EXERCISE GOAL: Reproduce the data below line by line, from its first line to the line with "The width and height of the screenshot is (600, 642).", both included, and nothing past that point.

- Opening Delimiter -

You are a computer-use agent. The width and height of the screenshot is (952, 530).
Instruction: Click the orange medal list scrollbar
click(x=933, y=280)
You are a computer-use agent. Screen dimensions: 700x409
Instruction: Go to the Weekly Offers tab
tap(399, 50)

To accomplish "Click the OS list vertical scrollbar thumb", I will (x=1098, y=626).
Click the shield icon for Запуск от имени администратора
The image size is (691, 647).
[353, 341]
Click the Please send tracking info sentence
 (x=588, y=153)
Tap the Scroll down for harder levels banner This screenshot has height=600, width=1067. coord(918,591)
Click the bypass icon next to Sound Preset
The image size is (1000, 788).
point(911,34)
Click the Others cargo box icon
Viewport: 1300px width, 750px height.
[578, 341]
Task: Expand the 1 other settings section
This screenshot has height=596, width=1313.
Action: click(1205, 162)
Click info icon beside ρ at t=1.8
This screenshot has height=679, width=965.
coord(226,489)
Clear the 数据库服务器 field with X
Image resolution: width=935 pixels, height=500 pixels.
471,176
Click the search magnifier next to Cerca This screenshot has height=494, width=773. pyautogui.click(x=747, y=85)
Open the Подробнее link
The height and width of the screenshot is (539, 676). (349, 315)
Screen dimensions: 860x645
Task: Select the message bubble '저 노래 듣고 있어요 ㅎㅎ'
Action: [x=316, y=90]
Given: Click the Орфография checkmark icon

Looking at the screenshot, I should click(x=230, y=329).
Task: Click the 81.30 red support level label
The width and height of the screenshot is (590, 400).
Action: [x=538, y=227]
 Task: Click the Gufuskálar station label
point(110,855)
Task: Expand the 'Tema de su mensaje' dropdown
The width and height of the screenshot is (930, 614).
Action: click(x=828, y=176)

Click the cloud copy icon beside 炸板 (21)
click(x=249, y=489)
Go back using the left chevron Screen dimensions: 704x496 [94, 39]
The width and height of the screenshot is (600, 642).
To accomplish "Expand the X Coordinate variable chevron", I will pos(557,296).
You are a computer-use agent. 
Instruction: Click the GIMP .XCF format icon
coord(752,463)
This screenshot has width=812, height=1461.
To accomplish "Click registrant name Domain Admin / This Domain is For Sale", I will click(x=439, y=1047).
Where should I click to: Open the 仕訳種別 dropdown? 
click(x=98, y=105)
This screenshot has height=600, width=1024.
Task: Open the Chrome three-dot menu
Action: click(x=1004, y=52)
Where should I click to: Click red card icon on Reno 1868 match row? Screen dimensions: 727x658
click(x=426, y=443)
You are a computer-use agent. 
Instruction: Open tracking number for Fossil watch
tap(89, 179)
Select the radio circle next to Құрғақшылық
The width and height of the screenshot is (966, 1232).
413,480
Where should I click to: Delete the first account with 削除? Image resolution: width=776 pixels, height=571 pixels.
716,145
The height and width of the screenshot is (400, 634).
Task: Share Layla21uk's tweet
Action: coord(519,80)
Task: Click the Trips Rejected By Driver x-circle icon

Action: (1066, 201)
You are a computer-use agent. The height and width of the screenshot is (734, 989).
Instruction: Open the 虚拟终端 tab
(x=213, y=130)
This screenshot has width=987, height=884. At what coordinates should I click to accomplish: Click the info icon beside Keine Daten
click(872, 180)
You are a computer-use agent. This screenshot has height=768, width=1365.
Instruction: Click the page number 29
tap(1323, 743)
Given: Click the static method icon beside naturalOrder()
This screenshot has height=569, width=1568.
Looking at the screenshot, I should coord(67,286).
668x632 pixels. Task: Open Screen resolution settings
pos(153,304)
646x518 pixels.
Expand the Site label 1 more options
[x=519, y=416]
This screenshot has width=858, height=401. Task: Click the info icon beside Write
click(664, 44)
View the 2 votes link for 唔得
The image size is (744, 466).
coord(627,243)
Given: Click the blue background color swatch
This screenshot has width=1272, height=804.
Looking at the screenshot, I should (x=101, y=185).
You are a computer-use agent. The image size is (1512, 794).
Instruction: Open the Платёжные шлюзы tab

- Closing Delimiter -

ANSWER BOX:
You are a computer-use agent. The width and height of the screenshot is (952, 530).
Instruction: Click the orange medal list scrollbar
click(x=933, y=280)
You are a computer-use agent. Screen dimensions: 700x409
Instruction: Go to the Weekly Offers tab
tap(399, 50)

To accomplish "Click the OS list vertical scrollbar thumb", I will (x=1098, y=626).
Click the shield icon for Запуск от имени администратора
The image size is (691, 647).
[353, 341]
Click the Please send tracking info sentence
 (x=588, y=153)
Tap the Scroll down for harder levels banner This screenshot has height=600, width=1067. coord(918,591)
Click the bypass icon next to Sound Preset
The image size is (1000, 788).
point(911,34)
Click the Others cargo box icon
Viewport: 1300px width, 750px height.
[578, 341]
Task: Expand the 1 other settings section
This screenshot has height=596, width=1313.
Action: click(1205, 162)
Click info icon beside ρ at t=1.8
This screenshot has height=679, width=965.
coord(226,489)
Clear the 数据库服务器 field with X
Image resolution: width=935 pixels, height=500 pixels.
471,176
Click the search magnifier next to Cerca This screenshot has height=494, width=773. pyautogui.click(x=747, y=85)
Open the Подробнее link
The height and width of the screenshot is (539, 676). (349, 315)
Screen dimensions: 860x645
Task: Select the message bubble '저 노래 듣고 있어요 ㅎㅎ'
Action: [x=316, y=90]
Given: Click the Орфография checkmark icon

Looking at the screenshot, I should click(x=230, y=329).
Task: Click the 81.30 red support level label
The width and height of the screenshot is (590, 400).
Action: [x=538, y=227]
 Task: Click the Gufuskálar station label
point(110,855)
Task: Expand the 'Tema de su mensaje' dropdown
The width and height of the screenshot is (930, 614).
Action: click(x=828, y=176)

Click the cloud copy icon beside 炸板 (21)
click(x=249, y=489)
Go back using the left chevron Screen dimensions: 704x496 [94, 39]
The width and height of the screenshot is (600, 642).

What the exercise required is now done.